Pull every line that includes the word "will" from the data.

Recorded data:
☆ ☆ ☆ ☆ ☆ ☆ ☆
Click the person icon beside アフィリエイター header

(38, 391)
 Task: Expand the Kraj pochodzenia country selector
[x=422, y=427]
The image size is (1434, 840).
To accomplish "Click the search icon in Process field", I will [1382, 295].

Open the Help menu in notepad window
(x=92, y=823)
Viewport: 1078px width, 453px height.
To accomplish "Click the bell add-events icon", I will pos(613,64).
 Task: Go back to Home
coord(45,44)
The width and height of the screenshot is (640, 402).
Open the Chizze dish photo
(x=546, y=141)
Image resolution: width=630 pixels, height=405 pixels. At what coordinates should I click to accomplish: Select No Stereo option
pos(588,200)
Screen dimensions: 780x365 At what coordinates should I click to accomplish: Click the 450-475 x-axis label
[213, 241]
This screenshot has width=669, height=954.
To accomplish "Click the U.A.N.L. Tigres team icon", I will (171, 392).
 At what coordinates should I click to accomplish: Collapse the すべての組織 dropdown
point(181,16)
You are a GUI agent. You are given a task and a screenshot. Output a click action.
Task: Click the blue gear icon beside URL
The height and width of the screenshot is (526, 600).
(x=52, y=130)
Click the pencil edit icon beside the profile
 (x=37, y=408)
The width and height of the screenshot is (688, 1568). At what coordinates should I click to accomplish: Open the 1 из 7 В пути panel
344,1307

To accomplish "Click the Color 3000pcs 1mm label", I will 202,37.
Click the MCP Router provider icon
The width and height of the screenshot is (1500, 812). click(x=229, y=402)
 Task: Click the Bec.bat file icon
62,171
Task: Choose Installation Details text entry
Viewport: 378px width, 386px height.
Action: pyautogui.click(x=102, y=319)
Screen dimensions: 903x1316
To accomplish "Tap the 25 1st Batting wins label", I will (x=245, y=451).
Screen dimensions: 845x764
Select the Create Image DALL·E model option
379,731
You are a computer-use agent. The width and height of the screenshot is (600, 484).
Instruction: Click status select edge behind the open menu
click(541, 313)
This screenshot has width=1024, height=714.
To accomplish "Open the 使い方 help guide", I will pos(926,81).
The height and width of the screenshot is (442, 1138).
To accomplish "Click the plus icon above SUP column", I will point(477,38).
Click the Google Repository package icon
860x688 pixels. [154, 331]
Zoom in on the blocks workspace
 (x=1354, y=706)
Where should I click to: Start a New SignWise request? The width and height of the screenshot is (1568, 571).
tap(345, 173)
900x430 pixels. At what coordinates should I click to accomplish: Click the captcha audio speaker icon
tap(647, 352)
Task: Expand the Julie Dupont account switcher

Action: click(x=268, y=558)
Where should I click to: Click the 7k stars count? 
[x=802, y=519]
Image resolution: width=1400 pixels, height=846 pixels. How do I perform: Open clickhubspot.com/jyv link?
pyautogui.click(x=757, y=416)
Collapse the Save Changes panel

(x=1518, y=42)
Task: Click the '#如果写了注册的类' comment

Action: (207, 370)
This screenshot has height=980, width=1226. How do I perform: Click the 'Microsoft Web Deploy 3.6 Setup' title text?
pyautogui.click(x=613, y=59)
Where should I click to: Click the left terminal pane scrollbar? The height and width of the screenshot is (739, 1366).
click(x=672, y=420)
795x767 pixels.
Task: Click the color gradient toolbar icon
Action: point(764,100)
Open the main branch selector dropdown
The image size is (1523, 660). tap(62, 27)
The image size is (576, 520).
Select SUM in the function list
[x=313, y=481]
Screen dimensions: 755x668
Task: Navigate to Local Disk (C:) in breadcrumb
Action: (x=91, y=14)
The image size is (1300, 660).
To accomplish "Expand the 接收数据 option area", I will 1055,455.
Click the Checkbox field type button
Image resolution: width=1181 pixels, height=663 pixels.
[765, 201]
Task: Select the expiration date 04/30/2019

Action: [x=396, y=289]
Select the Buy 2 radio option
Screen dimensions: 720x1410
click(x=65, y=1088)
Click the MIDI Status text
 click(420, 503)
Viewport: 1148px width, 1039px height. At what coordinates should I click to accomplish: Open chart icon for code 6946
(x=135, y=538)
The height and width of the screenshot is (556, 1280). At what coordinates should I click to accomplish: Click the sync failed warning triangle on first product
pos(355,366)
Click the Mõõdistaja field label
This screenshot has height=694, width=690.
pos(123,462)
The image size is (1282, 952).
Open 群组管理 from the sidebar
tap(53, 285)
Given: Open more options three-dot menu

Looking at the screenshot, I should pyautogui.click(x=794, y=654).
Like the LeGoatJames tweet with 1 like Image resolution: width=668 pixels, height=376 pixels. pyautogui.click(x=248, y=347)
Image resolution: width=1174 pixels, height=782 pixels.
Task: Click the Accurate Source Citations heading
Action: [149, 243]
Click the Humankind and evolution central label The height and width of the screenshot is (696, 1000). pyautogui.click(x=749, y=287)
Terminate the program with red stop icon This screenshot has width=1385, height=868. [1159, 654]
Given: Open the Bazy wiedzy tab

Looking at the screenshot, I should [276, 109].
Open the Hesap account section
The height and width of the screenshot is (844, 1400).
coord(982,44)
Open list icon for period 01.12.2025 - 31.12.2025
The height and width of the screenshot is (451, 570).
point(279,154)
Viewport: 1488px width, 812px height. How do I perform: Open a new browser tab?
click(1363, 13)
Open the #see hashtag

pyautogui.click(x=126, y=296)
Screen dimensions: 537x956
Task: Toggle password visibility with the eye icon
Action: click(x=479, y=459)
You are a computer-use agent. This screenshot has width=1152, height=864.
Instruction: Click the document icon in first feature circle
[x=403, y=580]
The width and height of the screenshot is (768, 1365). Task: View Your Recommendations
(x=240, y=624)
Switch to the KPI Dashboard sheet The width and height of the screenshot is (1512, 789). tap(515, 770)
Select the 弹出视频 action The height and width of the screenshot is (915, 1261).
☆ ☆ ☆ ☆ ☆ ☆ ☆
Finished exercise:
To accomplish "Click the search icon in Process field", I will [1382, 295].
To accomplish "Click the bell add-events icon", I will pos(613,64).
To accomplish "Click the U.A.N.L. Tigres team icon", I will (171, 392).
To accomplish "Click the Color 3000pcs 1mm label", I will 202,37.
To accomplish "Tap the 25 1st Batting wins label", I will (x=245, y=451).
To accomplish "Open the 使い方 help guide", I will pos(926,81).
To accomplish "Click the plus icon above SUP column", I will point(477,38).
To accomplish "Expand the 接收数据 option area", I will 1055,455.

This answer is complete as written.